The album is populated by desperate wives and emotionally absent fathers, disenfranchised incel teens and doomed lovers. There’s even a murder ballad with Jeff Bridges (yes, that Jeff Bridges) in which Zauner’s sweet-as-candy voice is offset by his gruff croon as they harmonize through a tale about the consequences of infidelity (“But who could say that I’m to blame for wandering?/ I never knew I’d find my way into the arms of men in bars”). The song “Magic Mountain” references a Thomas Mann novel of the same name, in which the protagonist decamps to a Swiss sanatorium, while the track “Here Is Someone,” Zauner says, reflects questions she was asking about her own health.
“It’s basically about me being afraid to ask the band for a year off,” she says. “I was envisioning a world where we live a slower life for a while, and wondering if that would be OK or if they would feel betrayed.” Turns out, they were cool with it, so as soon as recording wrapped in December 2023, Zauner decamped to Seoul, where she’d spent summers visiting her grandmother as a child, for the next 12 months.

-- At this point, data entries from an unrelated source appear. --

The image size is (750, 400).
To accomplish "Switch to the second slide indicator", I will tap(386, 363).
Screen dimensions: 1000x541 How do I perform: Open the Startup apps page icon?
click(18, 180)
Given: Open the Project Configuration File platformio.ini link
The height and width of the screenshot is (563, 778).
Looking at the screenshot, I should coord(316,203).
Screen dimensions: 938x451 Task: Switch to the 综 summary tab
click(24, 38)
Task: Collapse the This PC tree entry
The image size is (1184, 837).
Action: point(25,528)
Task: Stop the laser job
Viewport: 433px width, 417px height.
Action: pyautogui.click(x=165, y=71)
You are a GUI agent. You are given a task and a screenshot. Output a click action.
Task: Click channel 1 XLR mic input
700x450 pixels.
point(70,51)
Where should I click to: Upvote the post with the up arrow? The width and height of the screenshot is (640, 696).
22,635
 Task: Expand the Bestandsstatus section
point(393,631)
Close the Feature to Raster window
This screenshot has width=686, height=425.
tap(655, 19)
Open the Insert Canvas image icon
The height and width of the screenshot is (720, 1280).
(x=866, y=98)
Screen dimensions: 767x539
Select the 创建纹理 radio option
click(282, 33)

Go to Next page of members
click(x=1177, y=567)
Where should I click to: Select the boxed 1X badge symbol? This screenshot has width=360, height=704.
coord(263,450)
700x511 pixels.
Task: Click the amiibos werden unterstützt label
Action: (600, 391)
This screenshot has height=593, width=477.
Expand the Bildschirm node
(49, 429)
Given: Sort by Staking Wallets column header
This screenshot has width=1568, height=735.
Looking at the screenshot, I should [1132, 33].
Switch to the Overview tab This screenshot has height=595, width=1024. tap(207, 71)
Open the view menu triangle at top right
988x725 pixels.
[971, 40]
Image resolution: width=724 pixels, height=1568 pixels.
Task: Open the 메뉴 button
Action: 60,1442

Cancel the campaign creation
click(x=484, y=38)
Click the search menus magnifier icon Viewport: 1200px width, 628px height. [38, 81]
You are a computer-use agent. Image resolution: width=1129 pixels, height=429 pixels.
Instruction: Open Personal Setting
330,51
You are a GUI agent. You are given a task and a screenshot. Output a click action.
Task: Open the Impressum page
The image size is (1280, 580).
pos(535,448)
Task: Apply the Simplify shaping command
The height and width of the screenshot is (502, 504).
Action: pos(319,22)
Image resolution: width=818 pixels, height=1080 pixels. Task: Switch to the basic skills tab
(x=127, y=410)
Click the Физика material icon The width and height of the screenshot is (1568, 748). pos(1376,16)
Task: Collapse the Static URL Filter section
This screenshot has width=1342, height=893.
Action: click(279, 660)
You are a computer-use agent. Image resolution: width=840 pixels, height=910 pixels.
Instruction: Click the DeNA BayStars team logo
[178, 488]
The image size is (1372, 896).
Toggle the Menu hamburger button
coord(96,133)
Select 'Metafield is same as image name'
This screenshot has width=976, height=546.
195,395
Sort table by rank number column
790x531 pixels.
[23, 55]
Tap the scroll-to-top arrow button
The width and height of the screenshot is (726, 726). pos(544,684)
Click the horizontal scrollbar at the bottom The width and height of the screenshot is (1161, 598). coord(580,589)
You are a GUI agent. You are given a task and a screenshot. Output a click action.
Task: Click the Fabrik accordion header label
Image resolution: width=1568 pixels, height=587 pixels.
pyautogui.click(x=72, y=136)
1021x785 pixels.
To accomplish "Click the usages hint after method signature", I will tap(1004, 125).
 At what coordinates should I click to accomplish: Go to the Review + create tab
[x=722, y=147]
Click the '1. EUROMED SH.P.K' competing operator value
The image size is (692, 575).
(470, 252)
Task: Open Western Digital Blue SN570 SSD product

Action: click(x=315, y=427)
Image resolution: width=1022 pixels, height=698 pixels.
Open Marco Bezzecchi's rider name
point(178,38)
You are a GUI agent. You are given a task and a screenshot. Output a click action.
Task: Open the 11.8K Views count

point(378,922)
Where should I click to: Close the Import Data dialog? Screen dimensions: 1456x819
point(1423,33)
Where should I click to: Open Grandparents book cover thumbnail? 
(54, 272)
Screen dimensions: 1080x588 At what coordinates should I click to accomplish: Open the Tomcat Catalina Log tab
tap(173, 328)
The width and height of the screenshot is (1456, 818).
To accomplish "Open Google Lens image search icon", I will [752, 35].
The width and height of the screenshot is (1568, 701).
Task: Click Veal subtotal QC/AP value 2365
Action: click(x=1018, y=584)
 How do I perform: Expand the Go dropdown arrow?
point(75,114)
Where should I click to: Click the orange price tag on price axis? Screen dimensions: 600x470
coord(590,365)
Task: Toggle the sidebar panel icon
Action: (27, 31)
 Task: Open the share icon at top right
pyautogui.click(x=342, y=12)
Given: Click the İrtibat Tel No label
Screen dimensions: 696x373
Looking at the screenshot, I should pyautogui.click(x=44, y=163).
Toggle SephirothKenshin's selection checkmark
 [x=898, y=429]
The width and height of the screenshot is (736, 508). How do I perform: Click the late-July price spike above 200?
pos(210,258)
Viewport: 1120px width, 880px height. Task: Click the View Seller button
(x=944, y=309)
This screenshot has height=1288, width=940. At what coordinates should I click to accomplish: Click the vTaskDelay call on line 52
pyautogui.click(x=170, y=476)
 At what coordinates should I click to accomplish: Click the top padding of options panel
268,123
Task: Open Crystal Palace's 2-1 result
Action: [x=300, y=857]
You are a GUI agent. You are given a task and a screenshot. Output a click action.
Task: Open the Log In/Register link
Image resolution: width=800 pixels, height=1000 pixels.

Ostensibly, she says, she went to beef up on her Korean language skills and write her next book, but it turned out to be much more than that. She took classes, hung out with indie musician buddies and K-pop stars, and reconnected with her heritage in ways she never expected to. “I would say in terms of emotional meaningfulness, it went above and beyond,” she says. “I thought that I was going to be really bored and have a hard and lonely time there. But I made some amazing lifelong friends, and I was able to get closer to my family there. I found pieces of myself that I never knew I would.”
She also, once again, found her way to clarity and wholeness through food. “I had been in so much pain for those years touring Jubilee because I had so much stress kind of fixated in my stomach,” she says. “Going to Korea healed my gut. It was crazy. Honestly, I think I just needed time off, but eating food that my mom had made for me when I was growing up made it physically and mentally a tremendous time of healing for me.”
As for her next book? Well, it didn’t get written. But the newly enlightened Zauner isn’t sweating it. “I spent, like, eight hours a day learning Korean, and then I wrote in my diary for 10 minutes every night and amassed 250,000 words of material. When I have breaks from touring or whatever this year, I’ll reread everything and glean what’s good and find a narrative arc. Weirdly, I don’t feel that pressured.” Fans salivating for another hit of her poignant prose will have to wait, just as they will for the much-talked about film adaptation of Crying in H Mart, which is currently on hold. But with Zauner, there’s never any question about whether or not something will come to fruition sooner or later.
“I’m looking down the barrel of maybe 10 more years doing Japanese Breakfast.”
“I’m looking down the barrel of maybe 10 more years doing Japanese Breakfast. I want to marry my interests and do more writing, more directing. And I’m in my mid-30s and have to start thinking about if I want a family and how would I ever have that as a working creative woman,” she says candidly. (Of course, only women have to ask these questions.)
“Being an artist is such a narcissistic endeavor, and I’m constantly in the shadow of the next creative mountain I feel I have to scale. But I’m ready to get comfortable with just doing the work and taking what comes,” she continues, smiling. “I feel at peace with the idea that if this is all it ever is, I’ve done pretty good.”